Linux IA64 platform development
 help / color / mirror / Atom feed
* [patch] Increase severity of MCA recovery messages
@ 2006-02-27 20:12 Russ Anderson
  2006-02-27 21:40 ` Luck, Tony
  2006-02-27 22:15 ` Russ Anderson
  0 siblings, 2 replies; 3+ messages in thread
From: Russ Anderson @ 2006-02-27 20:12 UTC (permalink / raw)
  To: linux-ia64

[patch] Increase severity of MCA recovery messages

The MCA recovery messages are currently KERN_DEBUG,
so they don't show up in /var/log/messages (by default).
Increase the severity to KERN_CRIT, which is the 
severity used when the kernel kills out of memory 
processes.

Signed-off-by: Russ Anderson (rja@sgi.com)

---
 arch/ia64/kernel/mca_drv.c |    6 +++---
 1 files changed, 3 insertions(+), 3 deletions(-)

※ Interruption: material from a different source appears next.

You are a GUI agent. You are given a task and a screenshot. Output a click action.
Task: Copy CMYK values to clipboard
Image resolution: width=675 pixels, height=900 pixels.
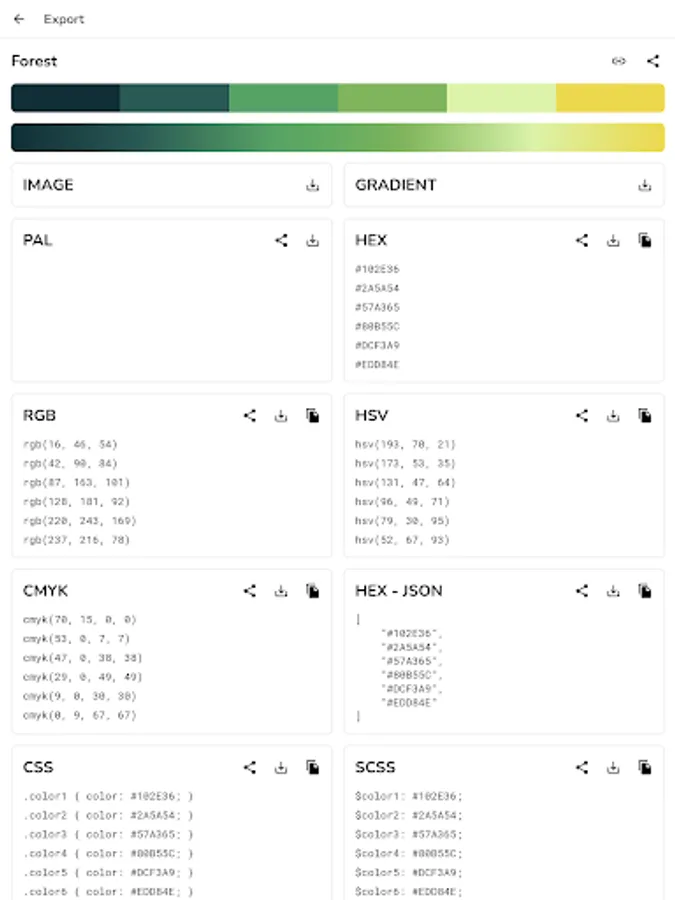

Index: test/arch/ia64/kernel/mca_drv.c
=================================--- test.orig/arch/ia64/kernel/mca_drv.c	2006-02-24 14:01:34.000000000 -0600
+++ test/arch/ia64/kernel/mca_drv.c	2006-02-27 13:49:21.476589856 -0600
@@ -124,7 +124,7 @@ mca_page_isolate(unsigned long paddr)
 void
 mca_handler_bh(unsigned long paddr, void *iip, unsigned long ipsr)
 {
-	printk(KERN_DEBUG "OS_MCA: process [cpu %d, pid: %d, uid: %d, "
+	printk(KERN_CRIT "OS_MCA: process [cpu %d, pid: %d, uid: %d, "
 		"iip: %p, psr: 0x%lx,paddr: 0x%lx](%s) encounters MCA.\n",
 		raw_smp_processor_id(), current->pid, current->uid,
 		iip, ipsr, paddr, current->comm);
@@ -132,10 +132,10 @@ mca_handler_bh(unsigned long paddr, void
 	spin_lock(&mca_bh_lock);
 	switch (mca_page_isolate(paddr)) {
 	case ISOLATE_OK:
-		printk(KERN_DEBUG "Page isolation: ( %lx ) success.\n", paddr);
+		printk(KERN_CRIT "Page isolation: ( %lx ) success.\n", paddr);
 		break;
 	case ISOLATE_NG:
-		printk(KERN_DEBUG "Page isolation: ( %lx ) failure.\n", paddr);
+		printk(KERN_CRIT "Page isolation: ( %lx ) failure.\n", paddr);
 		break;
 	default:
 		break;

^ permalink raw reply	[flat|nested] 3+ messages in thread

* RE: [patch] Increase severity of MCA recovery messages
  2006-02-27 20:12 [patch] Increase severity of MCA recovery messages Russ Anderson
@ 2006-02-27 21:40 ` Luck, Tony
  2006-02-27 22:15 ` Russ Anderson
  1 sibling, 0 replies; 3+ messages in thread
From: Luck, Tony @ 2006-02-27 21:40 UTC (permalink / raw)
  To: linux-ia64

> The MCA recovery messages are currently KERN_DEBUG,
> so they don't show up in /var/log/messages (by default).
> Increase the severity to KERN_CRIT, which is the 
> severity used when the kernel kills out of memory 
> processes.

-	printk(KERN_DEBUG "OS_MCA: process [cpu %d, pid: %d, uid: %d, "
+	printk(KERN_CRIT "OS_MCA: process [cpu %d, pid: %d, uid: %d, "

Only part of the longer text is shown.